The coalition of opposition parties in Venezuela, known as Democratic Unity, announced Tuesday that they will not participate in the presidential election set for April 22, which they say unfairly favors Maduro. Quiroga said that Maduro deliberately scheduled the election to coincide with presidential elections in Colombia, Brazil and Mexico.

On Feb. 13, the Lima Group, an international body formed in August by Latin American nations and Canada, declared its opposition to the election date set by the National Electoral Council of Venezuela, saying it comes too soon for the country to organize a properly free election. It also declared that Venezuela must free jailed members of Democratic Unity and relieve restrictions on the parties.

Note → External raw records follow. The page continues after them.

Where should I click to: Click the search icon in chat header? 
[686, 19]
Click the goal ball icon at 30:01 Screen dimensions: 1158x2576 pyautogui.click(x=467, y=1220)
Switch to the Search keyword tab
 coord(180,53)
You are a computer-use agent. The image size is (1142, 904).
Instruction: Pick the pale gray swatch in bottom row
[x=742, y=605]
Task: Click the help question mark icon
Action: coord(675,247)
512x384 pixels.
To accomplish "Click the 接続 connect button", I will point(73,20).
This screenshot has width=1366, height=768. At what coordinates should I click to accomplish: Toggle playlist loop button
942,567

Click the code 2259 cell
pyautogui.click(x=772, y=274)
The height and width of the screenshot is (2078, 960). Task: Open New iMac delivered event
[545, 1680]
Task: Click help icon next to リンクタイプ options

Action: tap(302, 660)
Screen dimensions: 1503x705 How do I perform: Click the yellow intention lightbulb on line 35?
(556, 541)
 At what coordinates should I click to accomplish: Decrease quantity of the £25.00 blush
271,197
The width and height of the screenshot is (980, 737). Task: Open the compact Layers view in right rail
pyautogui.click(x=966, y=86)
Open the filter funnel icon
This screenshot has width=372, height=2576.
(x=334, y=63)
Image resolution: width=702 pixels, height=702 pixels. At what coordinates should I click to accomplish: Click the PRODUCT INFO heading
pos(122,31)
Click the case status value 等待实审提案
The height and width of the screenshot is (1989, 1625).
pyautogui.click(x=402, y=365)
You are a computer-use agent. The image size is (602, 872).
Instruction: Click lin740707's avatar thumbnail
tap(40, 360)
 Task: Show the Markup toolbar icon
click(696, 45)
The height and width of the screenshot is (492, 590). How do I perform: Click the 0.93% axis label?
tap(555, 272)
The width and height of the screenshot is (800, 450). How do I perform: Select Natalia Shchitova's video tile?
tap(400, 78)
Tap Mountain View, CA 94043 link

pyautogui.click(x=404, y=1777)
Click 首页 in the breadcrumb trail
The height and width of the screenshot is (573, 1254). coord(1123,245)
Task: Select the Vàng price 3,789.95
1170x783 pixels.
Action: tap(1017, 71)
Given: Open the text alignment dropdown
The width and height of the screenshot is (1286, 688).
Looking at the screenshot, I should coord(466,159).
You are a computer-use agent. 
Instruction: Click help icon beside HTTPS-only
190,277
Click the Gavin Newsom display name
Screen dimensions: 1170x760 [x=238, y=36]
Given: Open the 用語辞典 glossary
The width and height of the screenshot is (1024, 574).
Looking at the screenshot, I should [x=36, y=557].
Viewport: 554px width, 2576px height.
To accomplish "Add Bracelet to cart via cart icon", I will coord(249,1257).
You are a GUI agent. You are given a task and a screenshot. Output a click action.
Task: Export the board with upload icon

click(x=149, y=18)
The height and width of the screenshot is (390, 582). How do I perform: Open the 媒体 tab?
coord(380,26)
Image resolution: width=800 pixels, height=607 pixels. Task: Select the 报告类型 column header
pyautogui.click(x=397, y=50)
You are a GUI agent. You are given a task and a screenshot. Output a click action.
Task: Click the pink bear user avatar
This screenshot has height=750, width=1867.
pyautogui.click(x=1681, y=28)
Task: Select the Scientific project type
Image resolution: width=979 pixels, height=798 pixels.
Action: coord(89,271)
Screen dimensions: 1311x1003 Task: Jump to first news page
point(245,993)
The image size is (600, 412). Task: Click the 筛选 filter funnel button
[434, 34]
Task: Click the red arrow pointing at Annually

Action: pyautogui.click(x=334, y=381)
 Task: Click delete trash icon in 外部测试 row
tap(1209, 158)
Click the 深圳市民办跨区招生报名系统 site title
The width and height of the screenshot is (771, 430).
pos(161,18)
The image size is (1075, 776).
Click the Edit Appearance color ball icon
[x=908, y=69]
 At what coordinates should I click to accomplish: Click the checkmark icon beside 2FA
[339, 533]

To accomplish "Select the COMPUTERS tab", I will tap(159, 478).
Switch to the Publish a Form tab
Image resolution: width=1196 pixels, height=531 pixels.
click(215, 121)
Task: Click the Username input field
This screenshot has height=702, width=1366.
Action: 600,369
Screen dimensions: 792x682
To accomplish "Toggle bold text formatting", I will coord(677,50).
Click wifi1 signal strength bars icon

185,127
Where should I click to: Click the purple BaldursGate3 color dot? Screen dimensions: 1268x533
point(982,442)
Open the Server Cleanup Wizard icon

“If we’re picking and choosing who our opponents are, and not even saying, ‘You can participate,’ but putting you in jail, I think that’s a far cry from a free election,” said Gerardo de Icaza, acting secretary at the Organization of American States, an international organization chartered in 1948 to promote security and development in the Americas.

Mass protests erupted in the country last year after the Venezuelan Supreme Court ruled to take legislative power away from the congress, which the Democratic Unity parties controlled.

“I had said to many observers, outsiders, and many Venezuelans as well, ‘Be careful not to underestimate this government and its capacity to respond to the challenges to it,’” said Jennifer McCoy, professor of political science at Georgia State University. “But I also underestimated this government, not in its capacity to survive, but in how far it would be willing to go to bring the country down into misery,”

Despite the economic and diplomatic crises, Venezuelan support for Maduro is surprisingly high considering the economic and humanitarian hardships, according to the Atlantic Council. In a poll of Venezuelan citizens published on its website Wednesday, 31 percent of those surveyed gave Maduro a positive job approval rating. In the same poll, 44 percent answered negatively about the U.S.’s sanctions on Venezuelan public officials.

Quiroga said the international community must do everything possible to stop the humanitarian and political crisis in Venezuela. He outlined a plan including further sanctions and seizures of Venezuelan assets abroad, referrals to the International Criminal Court, diplomatic efforts and acceptance of immigrants by other countries.

The Dominican Republic hosted negotiations between the government and opposition parties in December and January, but no deal came out of those talks.

“The government and the opposition go to speak to each other, but they don’t really want to be there,” said Luis Enrique Lander, director of the Venezuelan Electoral Observatory.

Despite the failure of the recent negotiations, there is a possibility, if slim, that Maduro will use a victory in the April 22 elections to leverage a better deal with Democratic Unity, McCoy said.

“We have to continue looking at negotiations as a route forward,” McCoy added. “Internationally and nationally, looking for new possibilities for negotiations over policies, over the institutions, over future elections, or over some kind of a transitional government, which would be—in my mind—the best route forward, should continue to be on the table.”